2)      Orang yang mewakili hendaknya orang yang sudah baligh dan berakal sehat. Bila seorang wakil itu idiot, gila, atau belum dewasa, maka perwakilan batal. Menurut Hanafiyah, anak kecil yang sudah dapat membedakan yang baik dan buruk sah untuk menjadi wakil, alasannya ialah bahwa Amar bin Sayyidah Ummuh Salah mengawinkan  ibunya kepada Rasulullah saw., saat itu Amar merupakan anak kecil yang masih belum baligh.
3)      Syarat-syarat obyek yang diwakilkan ialah:
1.      Menerima penggantian, maksudnya boleh diwakilkan pada orang lain untuk mengerjakannya, maka tidaklah sah mewakilkan untuk mengerjakan sholat, puasa, dan membaca ayat al-Qur’an, karena hal ini tidak bisa diwakilkan.
2.      Dimiliki oleh yang berwakil ketika ia berwakil itu, maka batal mewakilkan sesuatu yang akan dibeli.
3.      Diketahui dengan jelas, maka batal mewakilkan sesuatu yang masih samar, seperti seseorang berkata: “Aku jadikan engkau sebagai wakilku untuk mengawinkan salah seorang anakku”.

2.3       SEWA MENYEWA

A.    Pengertian Sewa-menyewa (Ijarah)

Secara etimologis, kata ijarah berasal dari kata ajru yang berarti ‘iwadhu pengganti, oleh karena itu tsawah “pahala” disebut juga dengan ajru “upah”.
Pihak pemilik yang menyewakan manfaat sesuatu disebut mu’ajjir, Adapun pihak yang menyawakan disebut musta’jir. Dan sesuatu yang diambil manfaatnya disebut ma’jur. Sedangkan jasa yang diberikan sebagai imbalan atas manfaat tersebut disebut ajrah atau ujrah upah. Menurut istilah para ulama mendefinisikan sewa (ijarah) sebagai berikut:
Menurut Hanafiyah bahwa ijarah adalah akad untuk memolehkan pemilikan manfaat yang diketahui dan disengaja dari suatu zat yang disewa dengan imbalan.
Menurut malikiayah ijarah adalah suatu akad yang memberikan hak milik atas manfaat suatu barang yang mubah uantuk masa tertentu dengan imbalan yang bukan berasal dari manfaat.
Menurut syfi’iyah ijarah adalah suatu akad atas manfaat yang dimaksud dan tertentu yang bisa diberikan dan dibolehkan dengan imbalan tertentu.
Menurut hanabilah ijarah adalah suatu akad atas manfaat yang bisa sah dengan lafal ijarah dan kara’ dan semacamnya.
Menurut Sayyid Sabiq bahwa ijarah adalah suatu jenis akad untuk mengambil manfaat dengan jalan penggantian.

§ **DAFTAR TUGAS**:
[1] Kutiplah bagian dokumen sumber di antara "Pihak pemilik yang" dan "disewa dengan imbalan.", termasuk keduanya.
[2] Jawablah pertanyaan berikut sesuai dengan dokumen sumber.
(a) Menurut Hanafiyah, anak kecil seperti apa yang sah menjadi wakil?
(b) Apa sebutan bagi pihak pemilik yang menyewakan manfaat sesuatu?
(c) Menurut Sayyid Sabiq, ijarah adalah jenis akad untuk apa?
Data di bawah ini diambil dari sumber lain.

§ **DATA YANG DISEDIAKAN**:
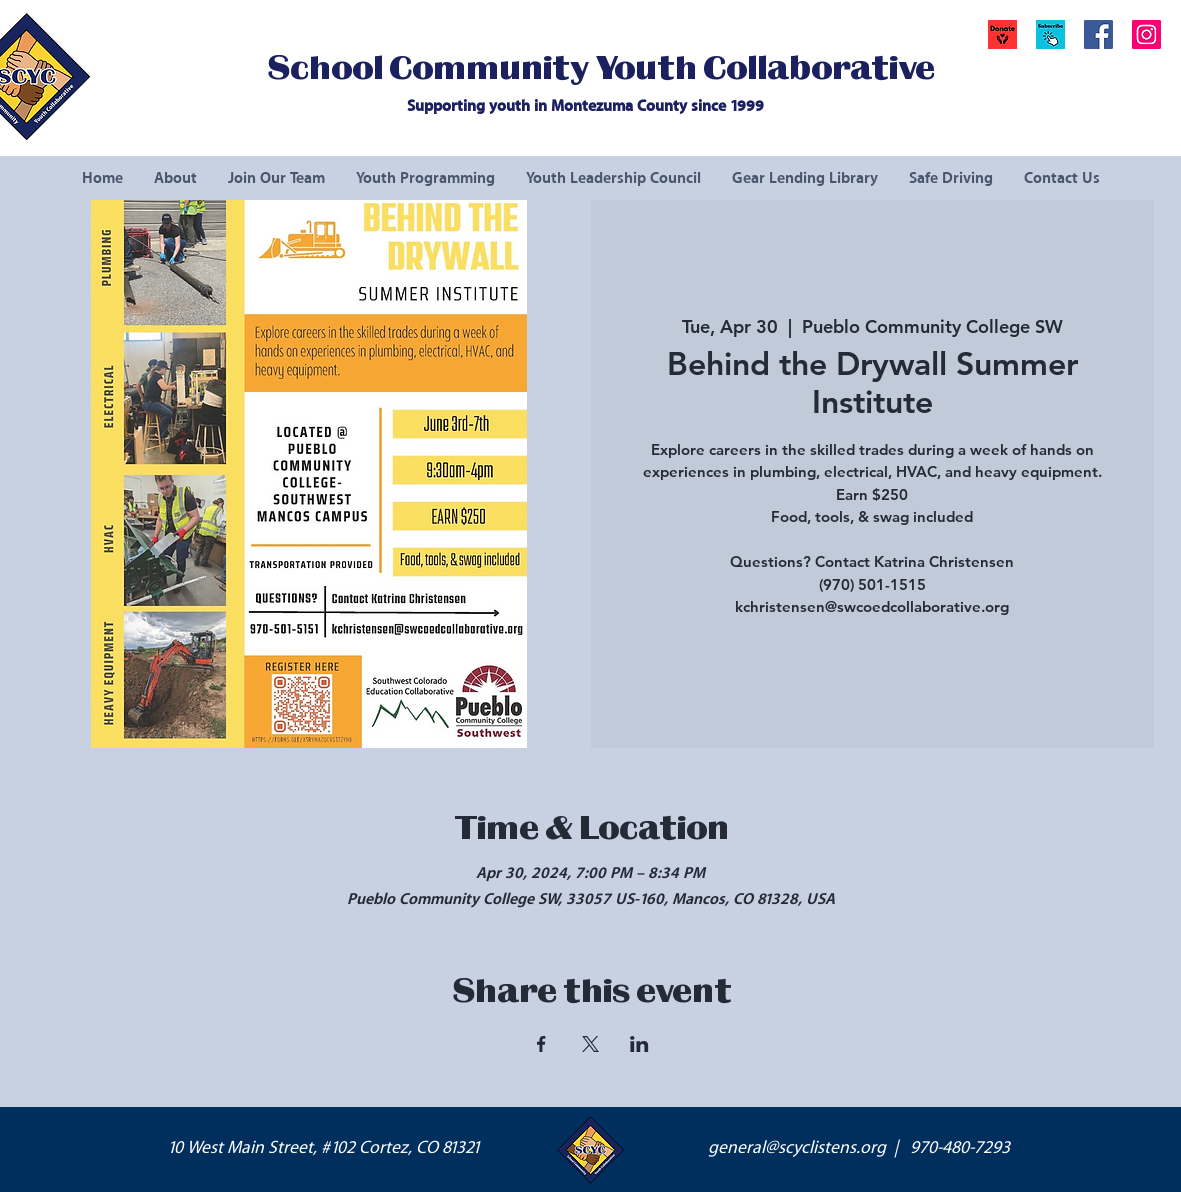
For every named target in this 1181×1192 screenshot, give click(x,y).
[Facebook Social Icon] (1098, 34)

§ **JAWABAN TIAP TUGAS**:
[1]
Pihak pemilik yang menyewakan manfaat sesuatu disebut mu’ajjir, Adapun pihak yang menyawakan disebut musta’jir. Dan sesuatu yang diambil manfaatnya disebut ma’jur. Sedangkan jasa yang diberikan sebagai imbalan atas manfaat tersebut disebut ajrah atau ujrah upah. Menurut istilah para ulama mendefinisikan sewa (ijarah) sebagai berikut:
Menurut Hanafiyah bahwa ijarah adalah akad untuk memolehkan pemilikan manfaat yang diketahui dan disengaja dari suatu zat yang disewa dengan imbalan.

[2]
(a) Anak kecil yang sudah dapat membedakan yang baik dan buruk.
(b) Mu'ajjir.
(c) Untuk mengambil manfaat dengan jalan penggantian.